ISSUE EIGHT
August 1999

S.L. Wisenberg

S.L. Wisenberg   S.L. Wisenberg is creative nonfiction editor of Another Chicago Magazine. She has published work in several genres in The New Yorker, Nerve, Ploughshares, Tikkun, and Michigan Quarterly Review. Her work also appears in the anthologies The Pushcart Prize XXI, Nice Jewish Girls, and the forthcoming Neurotica: Jewish Writers on Sex.

Sheets    Click to hear in real audio


A Jew who dies is supposed to be clothed in a simple sheath. Simple sheet. Winding sheet. Everyone is equal in death. Everyone is equal at birth, clothed in blood and other less palatable but no less universal substances. When I was young I followed The Heart of Juliet Jones in the funny papers and when Juliet bought a sheath I asked my mother what it was. A plain dress without a belt, my mother said. It was the 60s, just before the advent of the paper dress.

A shomer, a watcher, is supposed to sit with the dead and recite psalms. You can hire someone to do that, someone from, say, the chevra kadisha, the burial society. The funeral home takes care of it. The funeral home we use is a light brick building behind a crape myrtle tree with small flowers that look torn. The funeral home is familiar by now. The men and women who work there wear suits. They don't smile when I ask about volume discounts. Ellen and I are not the first pair of newly-made orphans, losing two parents in two years, that they have seen. The world is full of orphans, after all, orphans much younger than my sister and me.

We have a choice; we can choose a plain coffin or a less plain one with a Jewish star carved on it, still plain enough to qualify for the approval of the Orthodox. One reason to like the Orthodox after all—they believe in plain pine boxes. Or oak. Or mahogany. They don't believe in satin and velvet lining and ornate carvings. They believe in wood and sheaths. And the Orthodox provide a chorus of volunteers (men for males, women for females) who wash and clean the dead. It is a holy task. I have no idea who makes up the chevra in Houston. Perhaps they're lamed-vovniks, the legendary 36 people whose good deeds keep the world afloat. My mother was a part-time lamed-vovnik. Wasn't she? Aren't we all? My mother was someone who was born and gave birth and died.
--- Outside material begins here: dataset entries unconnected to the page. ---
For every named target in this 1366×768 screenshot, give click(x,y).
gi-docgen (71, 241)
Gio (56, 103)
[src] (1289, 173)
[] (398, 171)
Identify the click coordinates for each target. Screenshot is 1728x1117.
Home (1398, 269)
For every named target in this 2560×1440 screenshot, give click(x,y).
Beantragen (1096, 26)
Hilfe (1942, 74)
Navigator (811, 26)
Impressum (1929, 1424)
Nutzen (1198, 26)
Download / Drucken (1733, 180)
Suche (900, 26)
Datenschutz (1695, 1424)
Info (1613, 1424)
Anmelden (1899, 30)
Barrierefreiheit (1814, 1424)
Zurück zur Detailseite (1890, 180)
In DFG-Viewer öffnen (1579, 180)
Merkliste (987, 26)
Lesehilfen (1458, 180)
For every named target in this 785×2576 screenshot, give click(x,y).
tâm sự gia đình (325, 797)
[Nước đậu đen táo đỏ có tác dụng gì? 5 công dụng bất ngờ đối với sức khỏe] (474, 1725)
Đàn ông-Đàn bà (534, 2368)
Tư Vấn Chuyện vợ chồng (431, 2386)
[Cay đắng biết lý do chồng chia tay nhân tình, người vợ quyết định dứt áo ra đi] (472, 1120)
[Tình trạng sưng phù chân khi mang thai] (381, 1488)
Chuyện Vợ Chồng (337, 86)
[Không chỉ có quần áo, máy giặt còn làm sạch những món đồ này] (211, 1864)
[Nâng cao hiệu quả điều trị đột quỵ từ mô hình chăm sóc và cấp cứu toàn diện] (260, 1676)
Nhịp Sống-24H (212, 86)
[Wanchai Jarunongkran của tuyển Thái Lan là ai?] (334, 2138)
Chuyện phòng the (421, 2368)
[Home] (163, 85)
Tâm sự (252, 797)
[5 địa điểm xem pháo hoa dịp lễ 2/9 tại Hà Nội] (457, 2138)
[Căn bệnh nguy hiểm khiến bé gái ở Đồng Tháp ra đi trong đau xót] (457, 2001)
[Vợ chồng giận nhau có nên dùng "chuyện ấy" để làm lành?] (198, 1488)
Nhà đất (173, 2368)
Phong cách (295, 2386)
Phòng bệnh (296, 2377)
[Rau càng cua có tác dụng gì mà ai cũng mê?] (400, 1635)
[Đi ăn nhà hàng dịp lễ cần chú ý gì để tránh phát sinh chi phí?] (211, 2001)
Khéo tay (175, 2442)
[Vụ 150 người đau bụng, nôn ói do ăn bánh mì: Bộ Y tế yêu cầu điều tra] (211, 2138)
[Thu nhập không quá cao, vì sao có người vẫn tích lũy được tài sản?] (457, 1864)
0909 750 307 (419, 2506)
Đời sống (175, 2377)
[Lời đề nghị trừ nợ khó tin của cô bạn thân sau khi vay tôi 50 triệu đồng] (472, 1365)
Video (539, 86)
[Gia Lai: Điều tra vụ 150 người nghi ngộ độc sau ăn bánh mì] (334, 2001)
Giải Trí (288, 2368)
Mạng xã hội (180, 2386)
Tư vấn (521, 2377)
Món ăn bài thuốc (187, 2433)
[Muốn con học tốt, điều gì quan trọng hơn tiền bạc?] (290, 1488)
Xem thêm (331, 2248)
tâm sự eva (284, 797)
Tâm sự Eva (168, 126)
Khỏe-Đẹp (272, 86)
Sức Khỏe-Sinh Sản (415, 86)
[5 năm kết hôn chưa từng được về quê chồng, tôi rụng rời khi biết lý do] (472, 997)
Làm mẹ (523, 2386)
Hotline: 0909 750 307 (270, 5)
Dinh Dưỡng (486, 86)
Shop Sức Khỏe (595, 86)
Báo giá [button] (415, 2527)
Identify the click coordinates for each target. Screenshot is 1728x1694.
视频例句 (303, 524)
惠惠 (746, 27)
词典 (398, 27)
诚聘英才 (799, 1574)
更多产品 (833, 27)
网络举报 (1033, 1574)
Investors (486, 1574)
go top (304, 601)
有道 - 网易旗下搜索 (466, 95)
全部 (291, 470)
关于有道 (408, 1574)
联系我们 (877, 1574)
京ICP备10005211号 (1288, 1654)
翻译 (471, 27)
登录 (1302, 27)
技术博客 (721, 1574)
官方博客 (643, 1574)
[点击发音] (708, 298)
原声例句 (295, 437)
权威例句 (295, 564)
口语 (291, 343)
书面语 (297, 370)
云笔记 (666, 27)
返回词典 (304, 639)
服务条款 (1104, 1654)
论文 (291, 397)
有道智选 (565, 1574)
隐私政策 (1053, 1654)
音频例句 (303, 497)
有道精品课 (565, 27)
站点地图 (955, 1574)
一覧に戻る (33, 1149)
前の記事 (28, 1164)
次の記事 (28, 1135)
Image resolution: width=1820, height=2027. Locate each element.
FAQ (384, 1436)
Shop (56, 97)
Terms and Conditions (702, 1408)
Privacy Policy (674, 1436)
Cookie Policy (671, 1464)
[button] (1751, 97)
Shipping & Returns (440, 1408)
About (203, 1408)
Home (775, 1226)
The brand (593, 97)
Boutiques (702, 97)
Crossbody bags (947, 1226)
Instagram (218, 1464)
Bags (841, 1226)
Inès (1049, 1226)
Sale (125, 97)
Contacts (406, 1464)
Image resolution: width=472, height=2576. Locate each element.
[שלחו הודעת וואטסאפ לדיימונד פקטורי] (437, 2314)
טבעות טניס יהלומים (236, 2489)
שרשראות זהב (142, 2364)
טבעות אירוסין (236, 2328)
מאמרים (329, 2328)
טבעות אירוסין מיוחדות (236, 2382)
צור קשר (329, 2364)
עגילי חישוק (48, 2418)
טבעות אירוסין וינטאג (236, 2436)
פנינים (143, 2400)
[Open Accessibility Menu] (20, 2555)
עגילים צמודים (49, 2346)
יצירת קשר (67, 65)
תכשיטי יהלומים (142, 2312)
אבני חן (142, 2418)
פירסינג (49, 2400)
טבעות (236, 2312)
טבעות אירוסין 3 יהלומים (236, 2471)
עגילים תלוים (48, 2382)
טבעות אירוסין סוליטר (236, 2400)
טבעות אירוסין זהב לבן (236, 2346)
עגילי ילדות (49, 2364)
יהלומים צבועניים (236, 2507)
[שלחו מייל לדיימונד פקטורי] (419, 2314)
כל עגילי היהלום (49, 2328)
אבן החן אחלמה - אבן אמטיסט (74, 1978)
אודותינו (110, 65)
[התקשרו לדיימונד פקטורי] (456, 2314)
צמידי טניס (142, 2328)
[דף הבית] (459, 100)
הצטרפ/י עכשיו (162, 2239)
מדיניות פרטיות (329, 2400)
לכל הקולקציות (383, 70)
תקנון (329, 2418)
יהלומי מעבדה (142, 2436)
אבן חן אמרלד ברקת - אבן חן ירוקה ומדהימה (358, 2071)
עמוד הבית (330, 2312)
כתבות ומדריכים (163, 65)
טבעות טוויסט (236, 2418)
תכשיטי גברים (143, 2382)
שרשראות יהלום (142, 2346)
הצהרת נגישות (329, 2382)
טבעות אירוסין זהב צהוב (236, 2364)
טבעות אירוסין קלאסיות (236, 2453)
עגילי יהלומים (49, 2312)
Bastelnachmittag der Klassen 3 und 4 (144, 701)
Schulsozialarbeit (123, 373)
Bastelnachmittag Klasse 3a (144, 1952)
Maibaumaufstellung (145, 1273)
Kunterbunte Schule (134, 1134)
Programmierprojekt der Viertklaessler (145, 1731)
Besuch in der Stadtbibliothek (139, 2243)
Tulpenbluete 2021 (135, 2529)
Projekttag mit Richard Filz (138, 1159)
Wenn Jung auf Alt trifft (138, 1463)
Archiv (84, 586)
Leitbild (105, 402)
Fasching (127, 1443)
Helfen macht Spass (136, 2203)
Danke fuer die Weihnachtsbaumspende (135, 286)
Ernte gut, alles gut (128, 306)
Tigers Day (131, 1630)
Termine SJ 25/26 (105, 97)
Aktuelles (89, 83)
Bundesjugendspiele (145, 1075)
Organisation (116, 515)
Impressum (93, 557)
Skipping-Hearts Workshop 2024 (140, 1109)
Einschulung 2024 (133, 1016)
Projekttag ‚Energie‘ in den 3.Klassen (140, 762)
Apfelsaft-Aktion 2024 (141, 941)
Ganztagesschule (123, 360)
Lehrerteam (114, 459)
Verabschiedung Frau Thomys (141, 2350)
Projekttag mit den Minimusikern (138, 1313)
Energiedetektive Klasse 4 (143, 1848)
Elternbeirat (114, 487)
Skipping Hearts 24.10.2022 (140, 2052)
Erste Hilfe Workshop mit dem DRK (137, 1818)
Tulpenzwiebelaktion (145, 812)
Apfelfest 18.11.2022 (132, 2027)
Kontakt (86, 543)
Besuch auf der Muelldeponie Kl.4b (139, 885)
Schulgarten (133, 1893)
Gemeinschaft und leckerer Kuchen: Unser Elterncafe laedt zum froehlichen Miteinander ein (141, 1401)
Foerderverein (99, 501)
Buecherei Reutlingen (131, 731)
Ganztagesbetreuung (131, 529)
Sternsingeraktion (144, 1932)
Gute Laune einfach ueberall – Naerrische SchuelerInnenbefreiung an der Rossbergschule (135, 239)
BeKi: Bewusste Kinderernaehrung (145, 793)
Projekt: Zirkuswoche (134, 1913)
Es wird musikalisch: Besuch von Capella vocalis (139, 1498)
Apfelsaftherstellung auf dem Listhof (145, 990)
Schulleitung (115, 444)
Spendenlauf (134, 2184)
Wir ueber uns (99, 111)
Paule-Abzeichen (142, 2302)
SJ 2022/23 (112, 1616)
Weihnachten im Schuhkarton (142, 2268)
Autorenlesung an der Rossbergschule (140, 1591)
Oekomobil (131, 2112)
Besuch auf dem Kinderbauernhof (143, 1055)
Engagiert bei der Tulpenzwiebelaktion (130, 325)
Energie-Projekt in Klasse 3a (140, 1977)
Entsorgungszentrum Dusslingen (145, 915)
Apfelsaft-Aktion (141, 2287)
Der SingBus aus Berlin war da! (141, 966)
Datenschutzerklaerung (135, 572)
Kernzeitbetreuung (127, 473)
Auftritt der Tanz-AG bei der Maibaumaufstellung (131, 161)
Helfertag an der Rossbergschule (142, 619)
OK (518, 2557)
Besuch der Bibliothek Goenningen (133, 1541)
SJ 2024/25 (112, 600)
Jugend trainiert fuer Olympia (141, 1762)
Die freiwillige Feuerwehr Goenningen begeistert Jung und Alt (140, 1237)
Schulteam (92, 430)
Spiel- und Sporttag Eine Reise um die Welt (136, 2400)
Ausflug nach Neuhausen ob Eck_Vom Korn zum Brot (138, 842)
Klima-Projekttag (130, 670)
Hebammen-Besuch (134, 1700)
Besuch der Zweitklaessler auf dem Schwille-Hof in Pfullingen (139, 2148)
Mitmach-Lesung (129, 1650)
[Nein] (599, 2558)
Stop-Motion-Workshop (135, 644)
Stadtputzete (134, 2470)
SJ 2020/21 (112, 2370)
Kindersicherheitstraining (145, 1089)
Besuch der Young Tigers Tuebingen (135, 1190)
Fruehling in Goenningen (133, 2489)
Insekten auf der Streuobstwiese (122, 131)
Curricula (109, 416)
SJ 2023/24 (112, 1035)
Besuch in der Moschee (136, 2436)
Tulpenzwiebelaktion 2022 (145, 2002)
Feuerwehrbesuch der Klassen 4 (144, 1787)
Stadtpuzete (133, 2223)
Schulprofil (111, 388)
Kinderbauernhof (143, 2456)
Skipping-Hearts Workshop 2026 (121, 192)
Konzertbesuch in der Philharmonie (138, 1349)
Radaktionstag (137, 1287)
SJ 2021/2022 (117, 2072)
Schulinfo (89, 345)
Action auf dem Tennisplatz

When will the last trace of my mother disappear? The mirrors were covered, covered with sheets, it's so hard to find plain white sheets nowadays, I had to run out to Kmart real quick to buy some. My mother hadn't wanted to cover the mirrors when my father died, so we didn't. Superstition, she'd said. After we'd covered all the mirrors in the house I didn't know if I was myself or my mother. For the seven days of shiva we all sat in the living room on boxes and low stools. It felt familiar. It was familiar.

There are closets to go through and drawers and scrapbooks, the refrigerator, too. But now the refrigerator is full of casseroles and bagels and cheeses and tomatoes, coffee cakes with pecans and thick swirls of cinnamon icing. And boiled eggs, a sign of the cyclical nature of life. They are traditionally served after a Jewish funeral but now no one wants to eat eggs because of the cholesterol. The egg is dangerous. But they took big wedges of pound cake, chocolate bundt cake, chocolate truffle to die for. They were the same people who came to my father's funeral, Ellen and I will write the same thank-you notes to them, just the two of us writing and addressing them this time. One of us will figure out where to get the cards engraved. The family of ___ thanks you for your concern/love/understanding/presence at this time. Choose one two three. It is fun to see the cousins. She's out of pain, they all say. A strong lady, they say. Hard these past few years, with Ruben and all.

When I took down the sheets, my grandmother said—Ruthie-Ellen-Ceci—don't forget you have to wash those. Give them to me baby, give them to me.